Erdoğan’ın “dindar ve kindar” nesil yaratma projesine, o dönem Kemalistlerin yanı sıra liberallerden ve hatta bizzat AKP içerisinden dahi tepkiler gelmiş, tepeden devlet eliyle ideolojik nesil biçimlendirme girişimlerinin anti-demokratik niteliğine dikkat çekilmişti. Erdoğan, hiddetlenerek “gençliğin tinerci mi olmasını istiyorsunuz” deyivermişti. Bugün Saray duvarlarının ötesindeki yoksulluk ve sefalet uçurumunu inkâr edenler, o gün de sokaklara savrulan tinerci çocukların yoksulluk ve sahipsizlik nedeniyle bu yaşama sürüklendiği gerçeğini çarpıtıp “dindar” olmamaya bağlayıvermişlerdi. Yoksul tinerci çocukların ve gençlerin sayısı, o günden bugüne derinleşen sefalet koşullarıyla birlikte ne yazık ki azalmamıştır. Ancak “kindar ve dindar nesil” projesini “gençler tinerci mi olsunlar” diyerek meşrulaştırmaya çalışanlar, tarihin cilvesine bakın ki, bizzat kendi elleriyle iktidar tabanında, “pudra şekeri” (kokain) çeken, lükse tapan bir gençlik yaratmışlardır.

Eğitimden Diyanet’e, oradan medyaya tüm devlet kurumlarını ve ideolojik aygıtları sınırsızca kullanan Erdoğan rejimi, toplumun dokusunda belirli bir bozulma yaratsa da istediği gibi bir “dindar” gençlik yaratabilmiş değildir. Tersine iktidar nimetlerinden yararlanan kesimlerin çocuklarından oluşan gençlik kesimi, lüks ve şatafat içerisinde sonradan görme bir sarhoşluk yaşamaktadır. Bilindiği gibi AKP’nin iktidara gelmesiyle ama özellikle de iktidarın ilerleyen yıllarında İslamcı/muhafazakâr burjuvazi akıl almaz boyutlarda zenginleşti. Zaten büyük ölçüde dinin biçimsel boyutlarına indirgenen İslamcılık, giderek daha fazla içi boş bir kabuğa dönüştü. Zenginleşen, tüketimin ve konformist bir yaşamın tadına varan İslamcı burjuva kesimler, şeklen “dindar” görünüp, halkın dini inanç ve duygularını sömürerek kendi iktidarlarını sağlamlaştırmaya çalıştılar. Bu noktada her türlü yalana ve manipülasyona başvurmaktan geri durmayacak, tam bir yolsuzluk bataklığına gömülecek, yozlaşma ve çürüme dönüp bu çevrelerin sergilediği ikiyüzlülüğü besleyecek, pervasızlıkta sınır tanımayacaklardı.

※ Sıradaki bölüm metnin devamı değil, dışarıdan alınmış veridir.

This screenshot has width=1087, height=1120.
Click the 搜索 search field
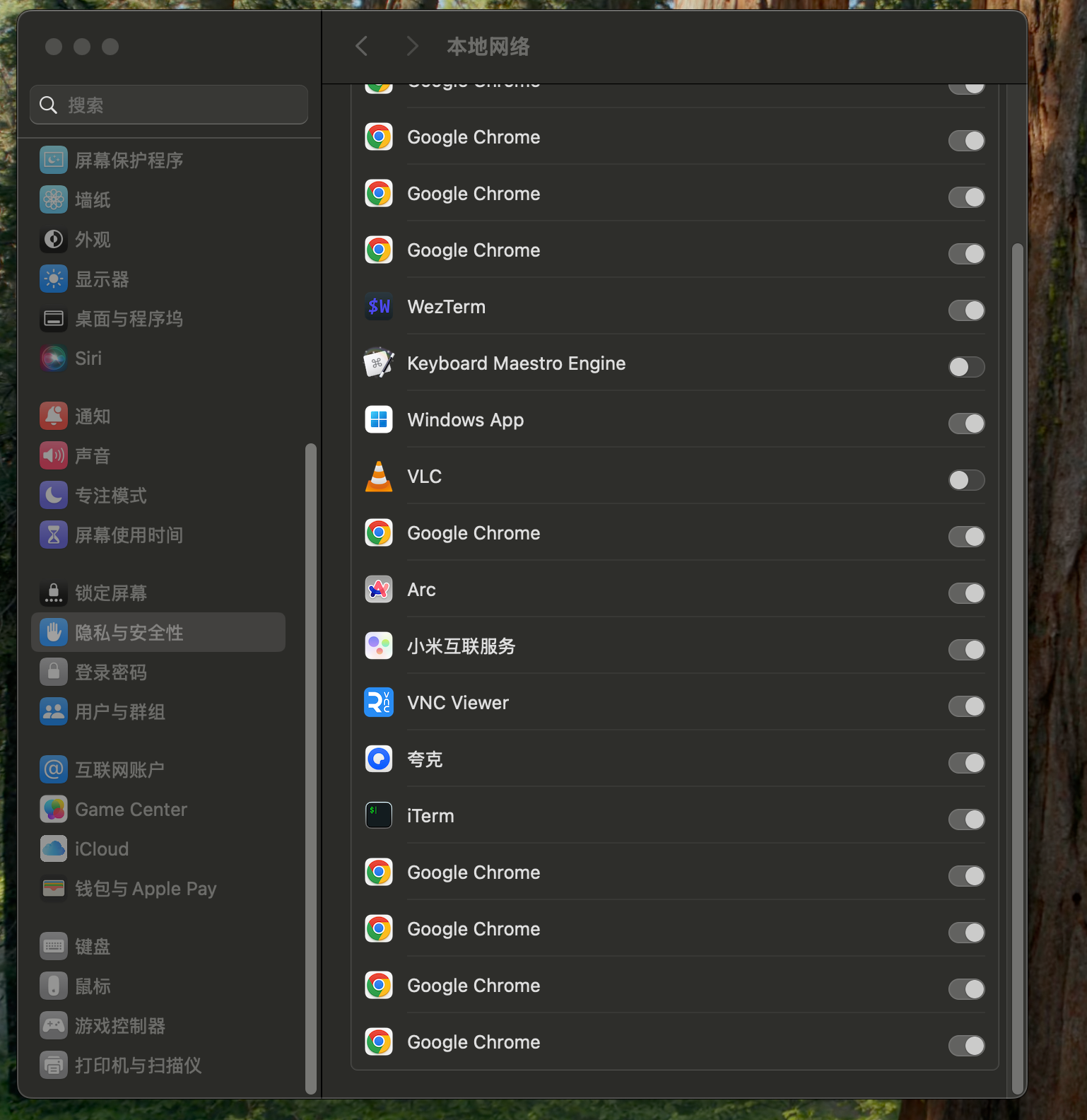pyautogui.click(x=170, y=105)
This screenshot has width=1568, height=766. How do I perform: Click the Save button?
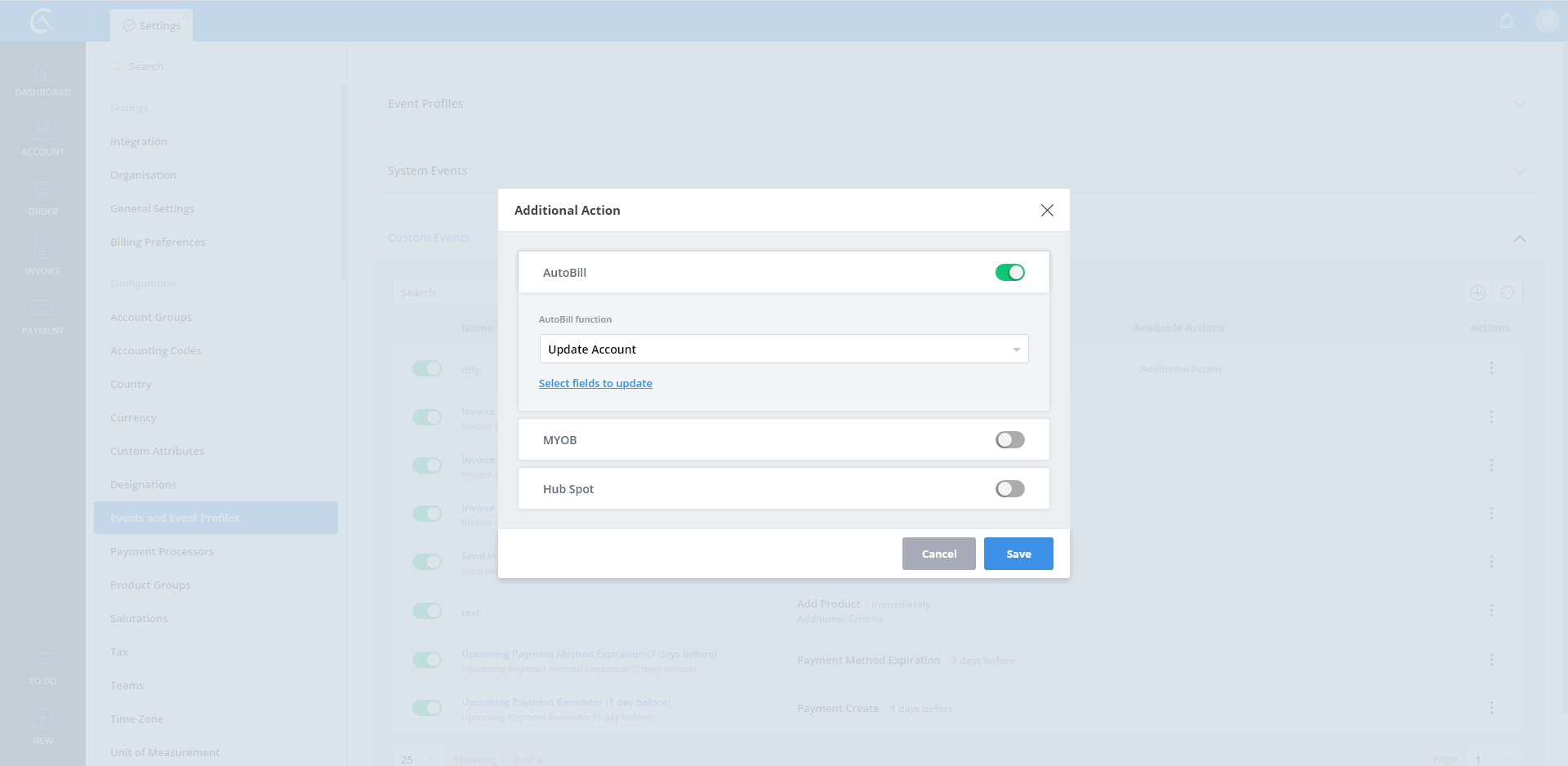click(1018, 554)
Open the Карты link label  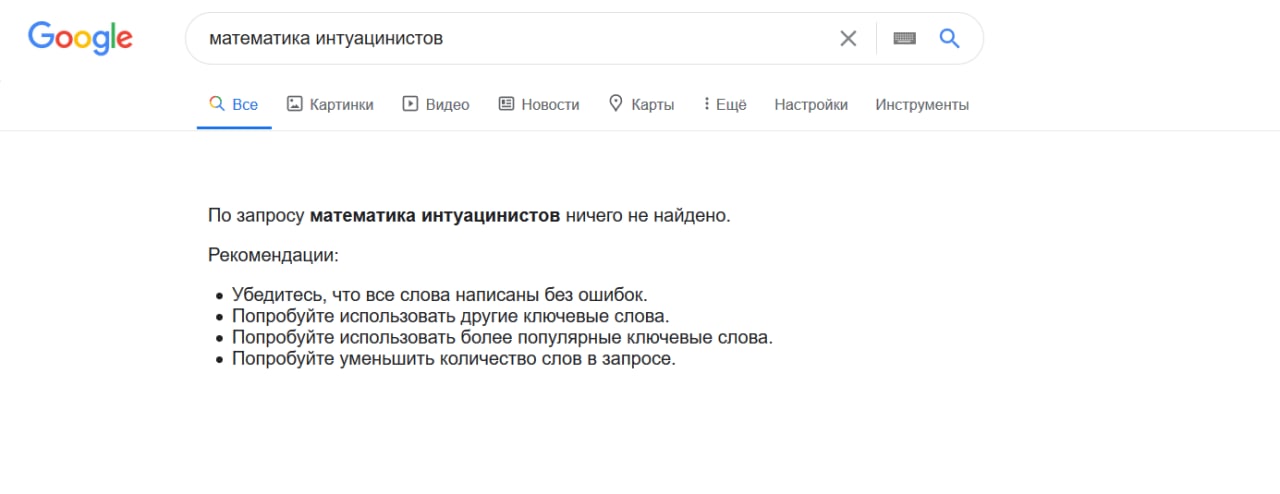pyautogui.click(x=653, y=105)
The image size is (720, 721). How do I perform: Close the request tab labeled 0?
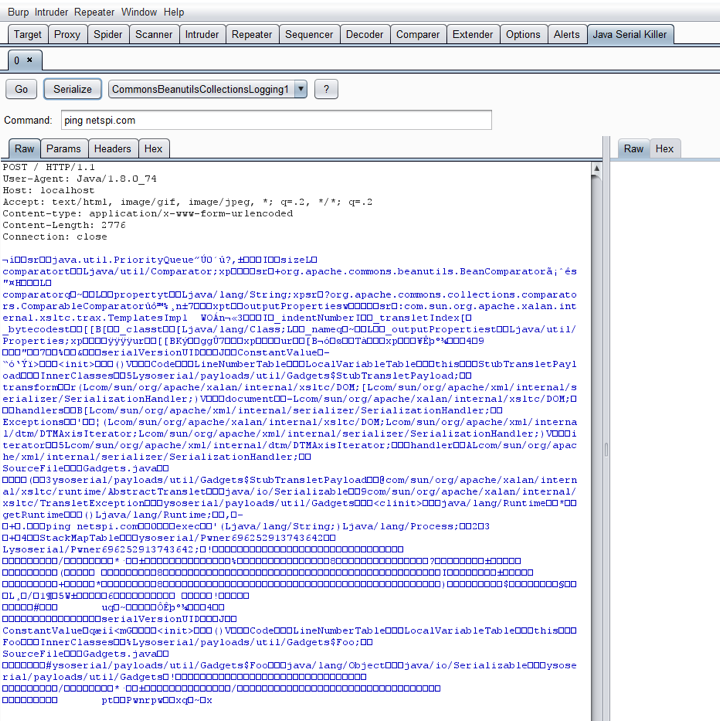click(x=29, y=61)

“Dindar” nesilden, “pudracı” nesle rejimin çürümüşlüğü…

2012’den bugüne köprünün altından çok sular aktı. Türkiye artık “eski Türkiye” değil! Çünkü Türk-İslam sentezli totaliter rejim altında; parti-devlet-medya-mafya-tarikat ilişkileri yumağında yer alan güçlerin deveyi hamuduyla götürdüğü, devlet kaynaklarının büyük bir açgözlülükle yağmalandığı “yeni bir Türkiye”ye dönüştürüldü. İktidara “muhafazakâr demokrat” bir parti iddiasıyla yürüyen ve ilk dönem boyunca TÜSİAD burjuvazisinin programıyla ve Batı’nın çizgisiyle uyumlu olan AKP, 2011’den sonra yeni bir sürece girecekti. 2011 “Arap Baharı”yla birlikte Erdoğan, verili koşulları aynen kabul ettiği durumda yıpranacağını ve iktidarı kaybedeceğini gördü, dümeni otoriterleşmeye doğru kırdı. Arap coğrafyasındaki emekçi kitlelerin isyan dalgası bölgede birtakım değişimlerin önünü açtığı gibi ABD’ye dek dünyanın pek çok bölgesindeki emekçilerin isyanını tetiklemişti. Süreç Türkiye’deki siyasi iktidarın da yüreğine korku salmış, politikalarını etkilemişti.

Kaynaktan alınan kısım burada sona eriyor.